The invention has the beneficial effects that: by using the random variance minimization technology, the invention realizes high accuracy on any partial key measurement task, can realize high-speed operation in a smaller memory space, and has no obvious influence on the system performance by the measured partial key number; the invention can be realized on both software platforms (such as Open vSwitch and CPU) and hardware platforms (such as FPGA and programmable ASIC) and has excellent performance by using the technology of increasing hardware parallelism and eliminating loop dependence.
Drawings
FIG. 1 is the overall system architecture of the present invention.
Fig. 2 is a graphical representation of a random variance minimization technique.
FIG. 3 is an illustration of a technique to increase hardware parallelism.
Fig. 4 is a diagram of a technique for eliminating loop dependence.
Fig. 5 is an example of data plane software version algorithm insertion.
Fig. 6 is a data plane hardware version algorithm insertion example.
FIG. 7 is an example of a control plane arbitrary portion key query.
Detailed Description
In order to make the objects, technical solutions and advantages of the present invention more apparent, the present invention will be described in further detail with reference to the following examples in the accompanying drawings.

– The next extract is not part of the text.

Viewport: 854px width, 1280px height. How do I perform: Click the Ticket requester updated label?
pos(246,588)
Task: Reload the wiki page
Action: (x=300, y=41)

It should be understood that the specific examples described herein are intended to be illustrative only and are not intended to be limiting.
The main content of the invention comprises: minimizing random variance, increasing hardware parallelism, and eliminating loop dependence.
The first technology comprises the following steps: minimization of random variance
Previous theoretical results indicate that minimization of variance based on full-key estimates helps to achieve high precision arbitrary partial-key queries. The USS is updated with variance minimization for each packet insertion, thereby achieving high accuracy on any partial key lookup problem. However, the method of minimizing the variance requires information for all recorded streams, and the update operation is computationally expensive. Therefore, the present invention designs a random variance minimization technique. For each packet insertion, the method of the present invention minimizes the variance based only on the information of the mapped stream (selected by the hash mapping). Fig. 2 is a graphical representation of a random variance minimization technique.
The second technology is as follows: increasing hardware parallelism
Only with technique one, the mapped buckets in all arrays need to be accessed before updating, and then one of the buckets is updated based on the random variance minimization technique, which means that the insertion process of the algorithm needs to access the same memory twice. But hardware platforms typically do not allow access to the same memory at different stages of the pipeline, as this may result in read and write hazards while the pipeline is running. As a result, all operations must be done in serial fashion in the same stage, but this will significantly reduce throughput. Thus, the present invention improves throughput by increasing hardware parallelism. The present invention decouples the update operations in each array. In particular, the present invention independently updates one bucket per array based on a random variance minimization technique. The updates to each array may then be run in parallel or in a pipelined manner, thereby improving throughput. FIG. 3 is an illustration of a technique to increase hardware parallelism.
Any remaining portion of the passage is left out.